Directions:
Write out the line with "Switch to the SAIC VW tab" and every later line through the end of the data below, exactly as given, with no pictures in the copy.

═════ Data supplied ═════

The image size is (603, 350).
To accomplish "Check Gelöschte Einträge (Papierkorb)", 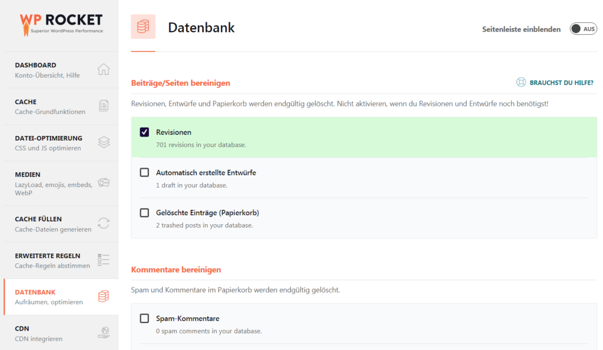I will click(x=144, y=212).
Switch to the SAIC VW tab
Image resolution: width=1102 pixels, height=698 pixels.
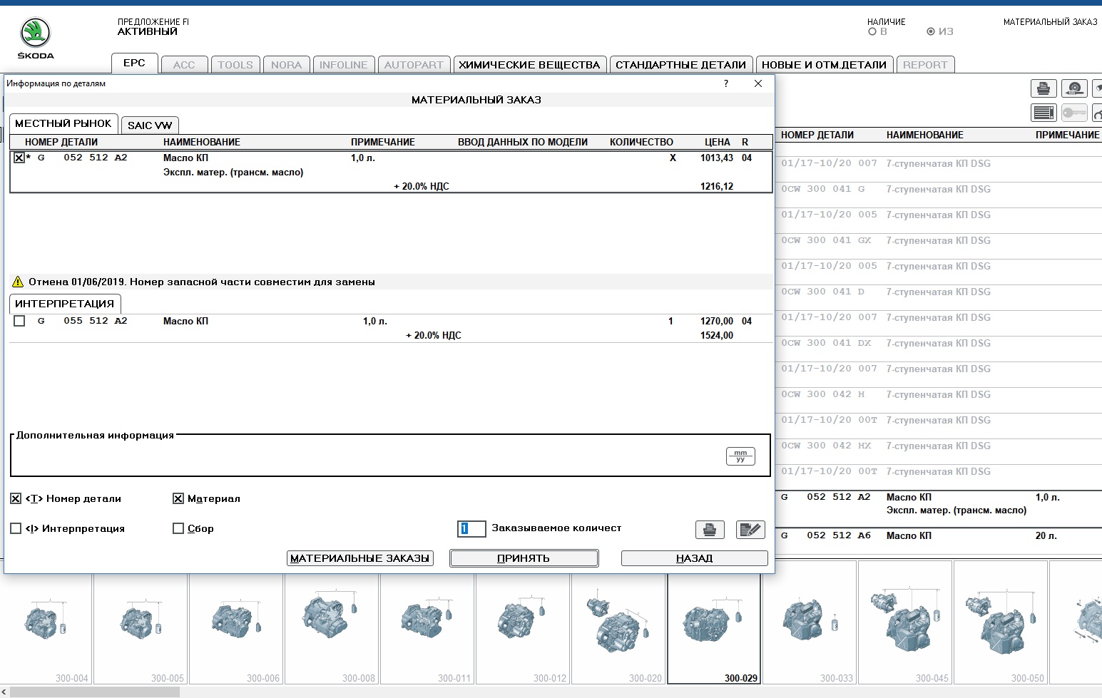click(150, 125)
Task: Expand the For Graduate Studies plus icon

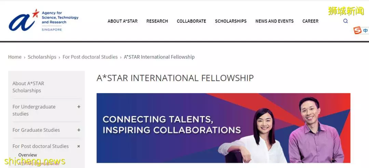Action: tap(79, 130)
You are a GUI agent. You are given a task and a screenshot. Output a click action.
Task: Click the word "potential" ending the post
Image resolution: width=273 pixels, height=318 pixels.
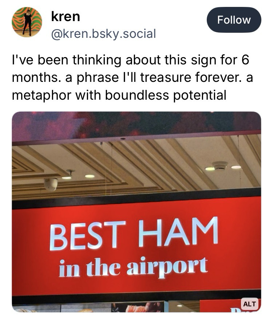[200, 95]
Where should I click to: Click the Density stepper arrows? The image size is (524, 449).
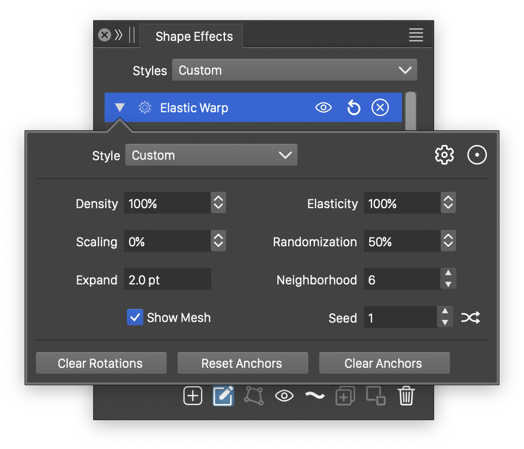pos(218,203)
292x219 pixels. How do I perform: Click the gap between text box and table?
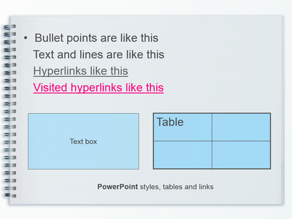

═════

The completed task:
Switch to the SAIC VW tab
Image resolution: width=1102 pixels, height=698 pixels.
click(150, 125)
Task: Expand the For Graduate Studies plus icon

Action: tap(79, 130)
You are a GUI agent. You are given a task and a screenshot. Output a click action.
Task: Click the word "potential" ending the post
Image resolution: width=273 pixels, height=318 pixels.
[200, 95]
Where should I click to: Click the Density stepper arrows? The image size is (524, 449).
pos(218,203)
292x219 pixels. How do I perform: Click the gap between text box and table?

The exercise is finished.